- What to work on -
Carry on the passage about iron ore prices and markets, starting right after its last sentence.

Iron ore is a commodity and several factors influence price variations for the different types of iron ore, including percentage of ore in specific deposits, various processing and purification procedures needed to produce the final desired product, size of the particles, humidity ratio and type and concentration of impurities (such as phosphorus, alumina and manganese ore). In general, fines, lump and pellet feed are the main price variation determinants.

The global financial crisis had a strong negative impact on our domestic iron ore markets. Nevertheless, despite the severity of the crisis, we believe the global downturn will not affect the long-term economic development of emerging countries or the structural changes in recent years that led to accelerating demand for minerals and metals, especially iron ore. In addition, China, the world’s largest steel producer, has become extremely dependent on iron ore imports and we expect this trend to continue in the future. We have planned investments to significantly increase CSN’s and Namisa’s total production capacity and to further expand the Itaguaí seaport terminal.

- Dataset excerpt -
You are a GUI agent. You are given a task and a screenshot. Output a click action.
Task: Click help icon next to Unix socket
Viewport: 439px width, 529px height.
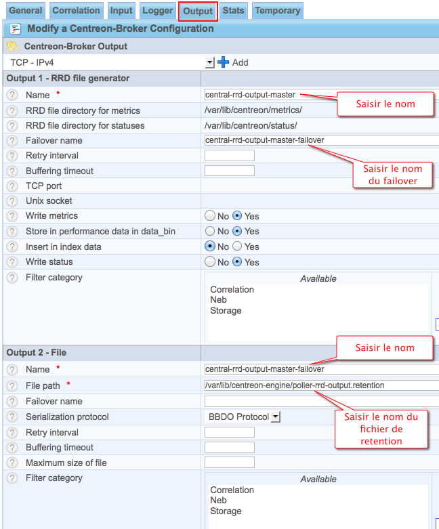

- Task output -
Cement

We are implementing investments to produce a total of 2.3 million tons of cement from blast furnace slag in the Presidente Vargas Steelworks and limestone from our exclusive mine located in the city of Arcos, in the state of Minas Gerais. We expect to finish the first phase of investment in 2009, which will allow us to produce 1.0 million ton. The cement industry has been recording an average annual growth of 8% for the past five years, and in 2008 preliminary data shows a 13% increase as compared to 2007, according to data from the National Union of the Cement Industry (Sindicato Nacional da Indústria do Cimento), or SNIC. We expect that in 2009 growth in cement demand will be stable.

SEC Comment No. 6.

6. We note your response to comment 6 in our letter dated September 17, 2009. It is unclear how you determined that a significant variation in interest rates and/or in currency exchange rates would not result in a material impact to your financial statements, including your results of operations. In this regard, we note that the depreciation of the Real as compared to the US Dollar as of December 31, 2008, as compared to December 31, 2007, did result in a material impact to income before income taxes and equity in results of affiliated companies for fiscal year 2008. We further note that you paid R1.1 billion in the third quarter of fiscal year 2009 to settle equity, foreign exchange, and interest derivative instruments, which appear to be material to your cash flows. As such, we continue to request that you revise your Item 11 disclosures to include the expected impact of market fluctuations on your existing derivative positions (i.e., what market change would cause you to recognize a loss on your derivative positions). Refer to Items 5D and 11 of Form 20-F for guidance.

Response to Comment No. 6.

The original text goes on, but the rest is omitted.